## Task item
Retype all of the data. Every line must match exactly.

## Provided data
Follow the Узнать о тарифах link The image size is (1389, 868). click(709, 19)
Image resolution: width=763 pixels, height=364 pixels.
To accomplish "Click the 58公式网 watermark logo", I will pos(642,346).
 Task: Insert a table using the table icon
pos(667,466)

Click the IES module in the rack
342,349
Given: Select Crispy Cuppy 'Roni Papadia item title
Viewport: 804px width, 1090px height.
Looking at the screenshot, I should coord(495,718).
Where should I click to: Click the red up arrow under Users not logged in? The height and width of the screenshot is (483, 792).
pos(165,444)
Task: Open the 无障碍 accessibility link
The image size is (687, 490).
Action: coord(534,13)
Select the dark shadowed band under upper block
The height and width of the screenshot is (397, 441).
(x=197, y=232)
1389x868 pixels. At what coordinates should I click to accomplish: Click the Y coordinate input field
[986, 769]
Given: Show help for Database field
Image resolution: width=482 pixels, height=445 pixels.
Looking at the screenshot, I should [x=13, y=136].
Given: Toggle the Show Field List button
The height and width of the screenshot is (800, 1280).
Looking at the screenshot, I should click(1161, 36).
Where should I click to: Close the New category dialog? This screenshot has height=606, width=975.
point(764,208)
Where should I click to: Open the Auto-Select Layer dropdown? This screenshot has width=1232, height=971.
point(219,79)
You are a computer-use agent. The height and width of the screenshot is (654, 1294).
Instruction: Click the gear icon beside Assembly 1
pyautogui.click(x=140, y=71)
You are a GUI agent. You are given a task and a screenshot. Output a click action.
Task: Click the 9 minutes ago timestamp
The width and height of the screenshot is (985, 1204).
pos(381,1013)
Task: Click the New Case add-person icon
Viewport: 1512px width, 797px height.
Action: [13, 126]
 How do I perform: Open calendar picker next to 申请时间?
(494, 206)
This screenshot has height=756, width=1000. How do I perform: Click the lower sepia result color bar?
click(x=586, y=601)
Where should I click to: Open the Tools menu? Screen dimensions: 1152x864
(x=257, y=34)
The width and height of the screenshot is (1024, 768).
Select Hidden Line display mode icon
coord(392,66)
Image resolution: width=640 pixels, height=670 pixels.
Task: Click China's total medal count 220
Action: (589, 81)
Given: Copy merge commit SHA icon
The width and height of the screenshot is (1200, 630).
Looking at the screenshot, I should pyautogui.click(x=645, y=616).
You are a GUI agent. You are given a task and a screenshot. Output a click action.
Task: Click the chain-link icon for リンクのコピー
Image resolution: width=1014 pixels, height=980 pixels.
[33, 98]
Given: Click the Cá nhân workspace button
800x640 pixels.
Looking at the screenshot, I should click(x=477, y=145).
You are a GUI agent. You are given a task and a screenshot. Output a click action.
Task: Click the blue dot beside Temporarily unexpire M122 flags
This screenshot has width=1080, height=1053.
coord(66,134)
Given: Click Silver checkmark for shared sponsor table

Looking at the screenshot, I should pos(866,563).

## Solution to this task
Follow the Узнать о тарифах link The image size is (1389, 868). click(709, 19)
Image resolution: width=763 pixels, height=364 pixels.
To accomplish "Click the 58公式网 watermark logo", I will pos(642,346).
 Task: Insert a table using the table icon
pos(667,466)

Click the IES module in the rack
342,349
Given: Select Crispy Cuppy 'Roni Papadia item title
Viewport: 804px width, 1090px height.
Looking at the screenshot, I should coord(495,718).
Where should I click to: Click the red up arrow under Users not logged in? The height and width of the screenshot is (483, 792).
pos(165,444)
Task: Open the 无障碍 accessibility link
The image size is (687, 490).
Action: coord(534,13)
Select the dark shadowed band under upper block
The height and width of the screenshot is (397, 441).
(x=197, y=232)
1389x868 pixels. At what coordinates should I click to accomplish: Click the Y coordinate input field
[986, 769]
Given: Show help for Database field
Image resolution: width=482 pixels, height=445 pixels.
Looking at the screenshot, I should [x=13, y=136].
Given: Toggle the Show Field List button
The height and width of the screenshot is (800, 1280).
Looking at the screenshot, I should click(1161, 36).
Where should I click to: Close the New category dialog? This screenshot has height=606, width=975.
point(764,208)
Where should I click to: Open the Auto-Select Layer dropdown? This screenshot has width=1232, height=971.
point(219,79)
You are a computer-use agent. The height and width of the screenshot is (654, 1294).
Instruction: Click the gear icon beside Assembly 1
pyautogui.click(x=140, y=71)
You are a GUI agent. You are given a task and a screenshot. Output a click action.
Task: Click the 9 minutes ago timestamp
The width and height of the screenshot is (985, 1204).
pos(381,1013)
Task: Click the New Case add-person icon
Viewport: 1512px width, 797px height.
Action: [13, 126]
 How do I perform: Open calendar picker next to 申请时间?
(494, 206)
This screenshot has height=756, width=1000. How do I perform: Click the lower sepia result color bar?
click(x=586, y=601)
Where should I click to: Open the Tools menu? Screen dimensions: 1152x864
(x=257, y=34)
The width and height of the screenshot is (1024, 768).
Select Hidden Line display mode icon
coord(392,66)
Image resolution: width=640 pixels, height=670 pixels.
Task: Click China's total medal count 220
Action: (589, 81)
Given: Copy merge commit SHA icon
The width and height of the screenshot is (1200, 630).
Looking at the screenshot, I should pyautogui.click(x=645, y=616).
You are a GUI agent. You are given a task and a screenshot. Output a click action.
Task: Click the chain-link icon for リンクのコピー
Image resolution: width=1014 pixels, height=980 pixels.
[33, 98]
Given: Click the Cá nhân workspace button
800x640 pixels.
Looking at the screenshot, I should click(x=477, y=145).
You are a GUI agent. You are given a task and a screenshot. Output a click action.
Task: Click the blue dot beside Temporarily unexpire M122 flags
This screenshot has width=1080, height=1053.
coord(66,134)
Given: Click Silver checkmark for shared sponsor table

Looking at the screenshot, I should pos(866,563).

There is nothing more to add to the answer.